◆ Required task: Copy out every line of the records below, keeping each one exactly as it appears.

◆ Extracted material:
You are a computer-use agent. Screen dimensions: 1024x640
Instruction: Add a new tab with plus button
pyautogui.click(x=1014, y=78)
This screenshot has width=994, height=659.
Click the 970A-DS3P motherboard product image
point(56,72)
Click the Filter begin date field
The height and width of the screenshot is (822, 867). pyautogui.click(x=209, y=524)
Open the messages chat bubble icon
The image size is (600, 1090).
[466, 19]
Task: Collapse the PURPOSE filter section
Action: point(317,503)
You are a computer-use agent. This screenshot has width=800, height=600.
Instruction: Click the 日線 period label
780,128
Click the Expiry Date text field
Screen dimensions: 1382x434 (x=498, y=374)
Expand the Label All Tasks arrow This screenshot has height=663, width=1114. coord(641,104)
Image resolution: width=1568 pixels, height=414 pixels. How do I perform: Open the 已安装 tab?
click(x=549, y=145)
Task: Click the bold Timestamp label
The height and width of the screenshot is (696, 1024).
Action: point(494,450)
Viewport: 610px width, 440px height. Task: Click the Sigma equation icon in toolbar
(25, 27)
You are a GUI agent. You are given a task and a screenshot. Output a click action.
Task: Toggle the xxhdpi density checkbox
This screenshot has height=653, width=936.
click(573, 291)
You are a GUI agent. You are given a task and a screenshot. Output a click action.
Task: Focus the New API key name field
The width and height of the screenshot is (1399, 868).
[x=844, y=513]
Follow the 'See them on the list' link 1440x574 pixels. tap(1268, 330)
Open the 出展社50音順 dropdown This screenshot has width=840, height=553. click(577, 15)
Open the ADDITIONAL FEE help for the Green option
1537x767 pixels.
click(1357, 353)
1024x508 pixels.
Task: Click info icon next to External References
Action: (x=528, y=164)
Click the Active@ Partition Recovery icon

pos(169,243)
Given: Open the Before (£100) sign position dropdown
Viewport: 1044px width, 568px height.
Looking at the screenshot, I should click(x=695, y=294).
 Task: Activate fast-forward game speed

◆ Solution:
You are a computer-use agent. Screen dimensions: 1024x640
Instruction: Add a new tab with plus button
pyautogui.click(x=1014, y=78)
This screenshot has width=994, height=659.
Click the 970A-DS3P motherboard product image
point(56,72)
Click the Filter begin date field
The height and width of the screenshot is (822, 867). pyautogui.click(x=209, y=524)
Open the messages chat bubble icon
The image size is (600, 1090).
[466, 19]
Task: Collapse the PURPOSE filter section
Action: point(317,503)
You are a computer-use agent. This screenshot has width=800, height=600.
Instruction: Click the 日線 period label
780,128
Click the Expiry Date text field
Screen dimensions: 1382x434 (x=498, y=374)
Expand the Label All Tasks arrow This screenshot has height=663, width=1114. coord(641,104)
Image resolution: width=1568 pixels, height=414 pixels. How do I perform: Open the 已安装 tab?
click(x=549, y=145)
Task: Click the bold Timestamp label
The height and width of the screenshot is (696, 1024).
Action: point(494,450)
Viewport: 610px width, 440px height. Task: Click the Sigma equation icon in toolbar
(25, 27)
You are a GUI agent. You are given a task and a screenshot. Output a click action.
Task: Toggle the xxhdpi density checkbox
This screenshot has height=653, width=936.
click(573, 291)
You are a GUI agent. You are given a task and a screenshot. Output a click action.
Task: Focus the New API key name field
The width and height of the screenshot is (1399, 868).
[x=844, y=513]
Follow the 'See them on the list' link 1440x574 pixels. tap(1268, 330)
Open the 出展社50音順 dropdown This screenshot has width=840, height=553. click(577, 15)
Open the ADDITIONAL FEE help for the Green option
1537x767 pixels.
click(1357, 353)
1024x508 pixels.
Task: Click info icon next to External References
Action: (x=528, y=164)
Click the Active@ Partition Recovery icon

pos(169,243)
Given: Open the Before (£100) sign position dropdown
Viewport: 1044px width, 568px height.
Looking at the screenshot, I should click(x=695, y=294).
 Task: Activate fast-forward game speed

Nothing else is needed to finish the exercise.